All subjects were ascertained by physician-initiated referral and consented to participate under a protocol approved by the Southern Regional Ethics Committee (13/STH/56).
Patient ascertainment and ethnicity
Patient information was ascertained from the national registry of BA patients and curated by one of the authors (HME). Patients were classified as Māori following interview to ascertain a prioritized ethnicity, a hierarchical system commonly used in NZ to attribute a single ethnicity to those with multiple contributing ethnicities. In this system, Māori ethnicity is classified as the highest hierarchy. Mothers of affected iwi individuals retrospectively self-reported their health status and any medical issues of note during the course of their pregnancies.

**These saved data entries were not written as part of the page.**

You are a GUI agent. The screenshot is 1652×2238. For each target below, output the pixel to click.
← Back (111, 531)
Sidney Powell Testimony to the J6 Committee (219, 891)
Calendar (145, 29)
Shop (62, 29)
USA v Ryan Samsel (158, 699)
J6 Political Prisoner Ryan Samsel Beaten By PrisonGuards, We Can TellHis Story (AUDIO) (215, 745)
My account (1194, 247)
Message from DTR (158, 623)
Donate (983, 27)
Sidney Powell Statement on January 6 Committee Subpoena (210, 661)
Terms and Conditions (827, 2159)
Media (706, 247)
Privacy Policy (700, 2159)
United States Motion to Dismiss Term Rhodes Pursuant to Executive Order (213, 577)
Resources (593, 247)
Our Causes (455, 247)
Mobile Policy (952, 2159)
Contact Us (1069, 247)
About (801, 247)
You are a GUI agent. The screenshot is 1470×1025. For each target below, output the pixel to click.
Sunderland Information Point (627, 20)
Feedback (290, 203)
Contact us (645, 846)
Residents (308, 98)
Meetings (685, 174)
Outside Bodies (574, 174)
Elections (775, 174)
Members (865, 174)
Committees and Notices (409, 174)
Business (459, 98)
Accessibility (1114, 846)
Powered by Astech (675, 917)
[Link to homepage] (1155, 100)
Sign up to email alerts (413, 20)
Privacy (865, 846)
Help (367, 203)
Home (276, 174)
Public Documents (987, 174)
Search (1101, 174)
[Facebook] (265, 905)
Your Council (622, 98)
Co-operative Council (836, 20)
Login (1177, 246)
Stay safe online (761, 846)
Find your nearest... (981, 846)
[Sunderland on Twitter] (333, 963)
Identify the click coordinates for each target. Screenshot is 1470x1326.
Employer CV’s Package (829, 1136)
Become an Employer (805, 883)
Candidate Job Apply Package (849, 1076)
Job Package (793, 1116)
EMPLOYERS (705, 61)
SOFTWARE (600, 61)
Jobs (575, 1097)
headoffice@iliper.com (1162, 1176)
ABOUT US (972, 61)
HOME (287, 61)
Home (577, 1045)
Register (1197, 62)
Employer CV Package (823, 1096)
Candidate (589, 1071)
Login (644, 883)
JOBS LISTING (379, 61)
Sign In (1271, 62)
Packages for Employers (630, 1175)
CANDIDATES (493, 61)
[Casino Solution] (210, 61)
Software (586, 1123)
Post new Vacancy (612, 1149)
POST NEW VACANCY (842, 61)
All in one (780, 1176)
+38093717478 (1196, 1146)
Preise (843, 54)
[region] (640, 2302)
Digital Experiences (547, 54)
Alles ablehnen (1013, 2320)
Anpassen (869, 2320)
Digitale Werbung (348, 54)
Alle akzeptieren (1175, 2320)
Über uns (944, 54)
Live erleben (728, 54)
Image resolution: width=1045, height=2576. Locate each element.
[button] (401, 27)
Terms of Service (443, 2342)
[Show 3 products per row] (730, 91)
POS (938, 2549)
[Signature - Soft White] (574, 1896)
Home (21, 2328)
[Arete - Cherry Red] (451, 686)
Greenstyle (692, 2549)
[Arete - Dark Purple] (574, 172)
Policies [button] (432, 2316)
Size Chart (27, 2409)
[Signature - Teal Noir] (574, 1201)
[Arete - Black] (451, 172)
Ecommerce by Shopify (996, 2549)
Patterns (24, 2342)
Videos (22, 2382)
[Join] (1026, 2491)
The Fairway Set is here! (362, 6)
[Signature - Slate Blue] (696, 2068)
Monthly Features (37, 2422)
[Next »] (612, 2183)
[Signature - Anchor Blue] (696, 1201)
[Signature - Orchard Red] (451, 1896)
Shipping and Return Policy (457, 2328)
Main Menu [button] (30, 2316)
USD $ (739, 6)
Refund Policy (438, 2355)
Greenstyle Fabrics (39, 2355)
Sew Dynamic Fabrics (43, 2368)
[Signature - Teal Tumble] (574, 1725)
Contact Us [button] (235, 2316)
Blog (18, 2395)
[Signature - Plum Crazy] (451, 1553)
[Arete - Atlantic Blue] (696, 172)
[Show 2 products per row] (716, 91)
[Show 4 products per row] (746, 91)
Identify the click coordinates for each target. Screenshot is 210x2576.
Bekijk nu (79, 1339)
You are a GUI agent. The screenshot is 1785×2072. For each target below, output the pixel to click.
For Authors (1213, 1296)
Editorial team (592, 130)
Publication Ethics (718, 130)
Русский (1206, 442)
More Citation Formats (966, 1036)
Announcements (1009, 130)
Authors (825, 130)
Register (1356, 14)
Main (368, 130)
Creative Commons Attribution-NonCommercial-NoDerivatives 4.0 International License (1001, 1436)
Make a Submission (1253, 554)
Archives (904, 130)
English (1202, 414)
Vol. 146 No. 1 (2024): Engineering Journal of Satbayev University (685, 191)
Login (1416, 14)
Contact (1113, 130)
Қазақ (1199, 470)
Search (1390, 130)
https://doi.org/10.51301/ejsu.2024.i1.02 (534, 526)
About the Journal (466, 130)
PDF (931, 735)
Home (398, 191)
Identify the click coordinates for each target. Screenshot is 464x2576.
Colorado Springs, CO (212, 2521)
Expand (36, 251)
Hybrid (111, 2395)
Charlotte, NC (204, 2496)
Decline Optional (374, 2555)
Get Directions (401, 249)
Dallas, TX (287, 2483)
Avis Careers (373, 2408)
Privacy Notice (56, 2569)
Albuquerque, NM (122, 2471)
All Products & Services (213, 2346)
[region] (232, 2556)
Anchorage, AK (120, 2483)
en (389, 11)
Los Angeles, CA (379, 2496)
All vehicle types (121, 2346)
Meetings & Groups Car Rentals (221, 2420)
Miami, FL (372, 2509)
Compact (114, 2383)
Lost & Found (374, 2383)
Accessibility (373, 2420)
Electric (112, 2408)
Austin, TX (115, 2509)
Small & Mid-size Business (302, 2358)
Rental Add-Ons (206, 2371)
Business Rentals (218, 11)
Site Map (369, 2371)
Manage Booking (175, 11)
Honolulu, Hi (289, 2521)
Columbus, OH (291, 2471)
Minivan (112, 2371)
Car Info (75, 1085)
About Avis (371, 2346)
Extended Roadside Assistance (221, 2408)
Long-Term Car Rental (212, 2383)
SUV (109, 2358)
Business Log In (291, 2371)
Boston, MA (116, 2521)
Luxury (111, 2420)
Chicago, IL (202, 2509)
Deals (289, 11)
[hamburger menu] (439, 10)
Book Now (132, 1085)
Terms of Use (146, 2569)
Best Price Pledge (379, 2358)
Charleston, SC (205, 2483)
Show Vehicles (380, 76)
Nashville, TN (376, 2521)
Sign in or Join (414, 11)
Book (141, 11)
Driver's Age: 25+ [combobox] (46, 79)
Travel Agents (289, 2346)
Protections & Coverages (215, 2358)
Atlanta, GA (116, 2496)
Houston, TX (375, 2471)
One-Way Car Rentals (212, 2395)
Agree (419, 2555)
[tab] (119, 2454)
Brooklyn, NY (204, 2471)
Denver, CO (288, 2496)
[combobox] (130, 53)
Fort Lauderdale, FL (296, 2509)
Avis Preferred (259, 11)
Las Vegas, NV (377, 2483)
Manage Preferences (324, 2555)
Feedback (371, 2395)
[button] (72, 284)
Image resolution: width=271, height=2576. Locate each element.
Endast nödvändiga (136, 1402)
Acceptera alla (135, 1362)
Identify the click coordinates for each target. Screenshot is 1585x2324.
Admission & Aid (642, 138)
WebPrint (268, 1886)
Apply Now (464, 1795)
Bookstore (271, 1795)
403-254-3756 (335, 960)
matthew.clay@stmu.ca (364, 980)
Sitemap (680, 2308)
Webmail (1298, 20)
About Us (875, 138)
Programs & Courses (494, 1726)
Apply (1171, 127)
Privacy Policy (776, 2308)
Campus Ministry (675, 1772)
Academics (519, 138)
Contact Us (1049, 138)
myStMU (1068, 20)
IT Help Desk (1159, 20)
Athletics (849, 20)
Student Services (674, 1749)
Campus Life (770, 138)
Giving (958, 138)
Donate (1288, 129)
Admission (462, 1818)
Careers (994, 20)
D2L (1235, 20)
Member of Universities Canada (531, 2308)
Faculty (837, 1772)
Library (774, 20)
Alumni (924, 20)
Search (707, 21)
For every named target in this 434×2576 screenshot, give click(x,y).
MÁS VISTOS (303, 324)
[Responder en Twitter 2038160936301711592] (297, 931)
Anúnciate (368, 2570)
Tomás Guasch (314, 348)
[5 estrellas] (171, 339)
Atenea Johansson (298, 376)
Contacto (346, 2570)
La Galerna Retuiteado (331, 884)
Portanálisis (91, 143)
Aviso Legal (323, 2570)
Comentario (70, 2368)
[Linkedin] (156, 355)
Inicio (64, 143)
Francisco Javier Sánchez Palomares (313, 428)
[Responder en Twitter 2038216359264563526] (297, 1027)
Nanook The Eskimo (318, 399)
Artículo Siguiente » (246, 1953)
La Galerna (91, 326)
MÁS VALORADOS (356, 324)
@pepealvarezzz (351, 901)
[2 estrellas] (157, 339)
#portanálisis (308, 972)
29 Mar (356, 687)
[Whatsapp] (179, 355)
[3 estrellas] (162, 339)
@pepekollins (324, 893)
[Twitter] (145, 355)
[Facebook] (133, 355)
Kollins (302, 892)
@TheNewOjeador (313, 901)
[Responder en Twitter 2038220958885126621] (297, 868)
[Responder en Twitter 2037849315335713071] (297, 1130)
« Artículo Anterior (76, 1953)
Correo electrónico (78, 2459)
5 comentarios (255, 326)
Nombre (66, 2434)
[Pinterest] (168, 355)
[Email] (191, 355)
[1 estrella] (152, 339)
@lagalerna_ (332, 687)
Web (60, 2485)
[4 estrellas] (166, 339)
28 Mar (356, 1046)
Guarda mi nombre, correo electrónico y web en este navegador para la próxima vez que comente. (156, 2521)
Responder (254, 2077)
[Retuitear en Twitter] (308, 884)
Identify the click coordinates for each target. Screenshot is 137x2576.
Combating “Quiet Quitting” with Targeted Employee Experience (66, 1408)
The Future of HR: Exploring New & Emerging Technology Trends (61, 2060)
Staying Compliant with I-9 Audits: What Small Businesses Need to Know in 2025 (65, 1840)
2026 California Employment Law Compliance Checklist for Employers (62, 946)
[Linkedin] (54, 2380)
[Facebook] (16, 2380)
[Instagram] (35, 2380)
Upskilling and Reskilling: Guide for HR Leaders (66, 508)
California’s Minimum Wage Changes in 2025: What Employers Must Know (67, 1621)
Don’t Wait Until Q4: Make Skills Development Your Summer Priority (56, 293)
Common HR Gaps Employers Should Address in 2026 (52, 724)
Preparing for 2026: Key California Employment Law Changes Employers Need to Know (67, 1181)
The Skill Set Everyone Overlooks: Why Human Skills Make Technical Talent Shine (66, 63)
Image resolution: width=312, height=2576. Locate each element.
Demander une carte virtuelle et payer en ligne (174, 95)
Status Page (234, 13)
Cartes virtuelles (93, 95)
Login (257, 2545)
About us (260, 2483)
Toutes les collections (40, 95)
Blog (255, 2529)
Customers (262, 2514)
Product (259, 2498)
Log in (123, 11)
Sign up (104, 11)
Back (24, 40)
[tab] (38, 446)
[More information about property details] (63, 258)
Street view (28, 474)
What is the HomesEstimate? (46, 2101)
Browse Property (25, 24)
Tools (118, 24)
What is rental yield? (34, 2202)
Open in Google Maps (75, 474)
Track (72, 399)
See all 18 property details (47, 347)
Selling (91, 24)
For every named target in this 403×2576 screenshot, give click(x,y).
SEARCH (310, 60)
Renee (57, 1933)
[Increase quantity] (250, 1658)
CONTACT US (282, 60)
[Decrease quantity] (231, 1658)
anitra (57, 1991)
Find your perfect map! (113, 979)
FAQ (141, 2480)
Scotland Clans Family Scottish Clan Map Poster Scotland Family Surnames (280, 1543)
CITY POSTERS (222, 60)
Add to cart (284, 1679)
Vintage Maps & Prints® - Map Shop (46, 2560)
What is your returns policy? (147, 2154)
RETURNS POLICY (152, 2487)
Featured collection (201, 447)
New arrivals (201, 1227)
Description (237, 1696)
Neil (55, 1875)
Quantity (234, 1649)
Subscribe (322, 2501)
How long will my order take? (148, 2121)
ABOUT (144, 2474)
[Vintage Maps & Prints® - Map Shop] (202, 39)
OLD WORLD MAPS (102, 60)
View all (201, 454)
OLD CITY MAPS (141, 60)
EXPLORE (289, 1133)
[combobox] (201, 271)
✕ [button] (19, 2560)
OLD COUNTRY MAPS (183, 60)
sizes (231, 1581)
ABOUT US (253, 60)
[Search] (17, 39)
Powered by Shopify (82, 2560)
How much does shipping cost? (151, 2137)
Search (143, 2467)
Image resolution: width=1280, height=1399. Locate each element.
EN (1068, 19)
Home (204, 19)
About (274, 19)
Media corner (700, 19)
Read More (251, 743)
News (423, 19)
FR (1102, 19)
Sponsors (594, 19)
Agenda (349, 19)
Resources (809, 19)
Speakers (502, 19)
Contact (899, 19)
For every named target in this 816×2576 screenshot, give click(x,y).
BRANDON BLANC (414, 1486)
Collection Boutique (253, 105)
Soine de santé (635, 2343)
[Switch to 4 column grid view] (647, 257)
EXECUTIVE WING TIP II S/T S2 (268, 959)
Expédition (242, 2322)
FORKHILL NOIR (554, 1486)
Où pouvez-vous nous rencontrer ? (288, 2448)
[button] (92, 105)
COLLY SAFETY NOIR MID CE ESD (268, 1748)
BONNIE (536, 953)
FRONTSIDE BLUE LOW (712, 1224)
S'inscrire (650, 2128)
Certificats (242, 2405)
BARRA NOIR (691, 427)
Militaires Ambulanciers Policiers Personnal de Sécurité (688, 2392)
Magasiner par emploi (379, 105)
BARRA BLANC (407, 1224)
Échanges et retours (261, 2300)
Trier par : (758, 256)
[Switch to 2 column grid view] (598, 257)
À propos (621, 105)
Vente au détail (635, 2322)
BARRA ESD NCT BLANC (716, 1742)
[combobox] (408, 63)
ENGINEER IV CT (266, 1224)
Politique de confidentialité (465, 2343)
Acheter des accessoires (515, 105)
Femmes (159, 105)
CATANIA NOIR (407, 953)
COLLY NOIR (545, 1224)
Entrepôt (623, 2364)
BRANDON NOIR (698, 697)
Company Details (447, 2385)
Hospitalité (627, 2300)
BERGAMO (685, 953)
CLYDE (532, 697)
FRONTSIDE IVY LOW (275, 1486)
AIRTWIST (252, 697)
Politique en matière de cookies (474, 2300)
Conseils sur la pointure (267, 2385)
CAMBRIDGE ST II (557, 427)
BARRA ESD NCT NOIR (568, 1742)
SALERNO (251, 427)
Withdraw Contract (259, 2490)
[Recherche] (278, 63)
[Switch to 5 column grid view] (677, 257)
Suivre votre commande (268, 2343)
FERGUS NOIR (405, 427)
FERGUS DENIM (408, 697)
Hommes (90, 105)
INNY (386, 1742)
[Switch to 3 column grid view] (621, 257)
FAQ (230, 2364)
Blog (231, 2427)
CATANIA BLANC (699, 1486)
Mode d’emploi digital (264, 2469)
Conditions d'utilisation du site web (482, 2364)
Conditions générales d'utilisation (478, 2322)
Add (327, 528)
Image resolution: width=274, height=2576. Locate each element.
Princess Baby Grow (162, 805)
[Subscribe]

DNA genotyping and sequencing
ES was performed and SNP array data was genotyped for the following individuals within the iwi (see iwi description below): all living, affected individuals (J-5 to J-7 and I-1 to I-5) and their parents (with the exception of the father of J-5), the I-1 sibling with a choledochal cyst, the mother of J-1, and the parents of J-4. DNA extraction from blood was performed using Wizard® Genomic DNA Purification Kit from Promega. FFPE DNA extracted by Zymo FFPE DNA miniprep and Zymo purification kit (ZR-96 DNA Clean & Concentrator™-5) was used for FFPE samples. Genotyping was performed using the Omni1-Quad and Omni5 chip platforms (Illumina) and Exome Sequencing (ES) (Roche SeqCap EZ2, Agilent SureSelect Human AV4, and AV4 + UTR Exon capture chips) was performed by Otogenetics (Atlanta, GA, USA) on the Illumina HiSeq 2000 platform.
FASTQ files were aligned, processed and called on a pipeline consistent with the Genome Analysis Toolkit (GATK) Best Practices , and used BWA-MEM  for alignment, Picard for sorting and marking duplicates, and GATK IndelRealigner for indel realigning followed by base quality score recalibration and GATK’s Haplotypecaller for individual variant calling followed by joint genotyping with GenotypeGVCFs to produce a multi-sample Variant Call Format (VCF) file. Variant annotation performed with SNPeff . Over the patient group, variants were fitted to either a monoallelic (dominant) model or a biallelic (recessive) model.
Rates of BA across the entire iwi were determined using population estimates from census data of New Zealanders citing membership of the iwi who were born from 1988 onwards, a period for which census and national BA data were available and which incorporates the period during which the iwi children with BA were born. Population size estimates for affected Pedigree J individuals (see iwi description below) were estimated as ~ 850 people born in the last 30 years, based on historical records of founder pair J’s children and the growth of the Māori population since the birth of those children (Additional file 1: Table S1).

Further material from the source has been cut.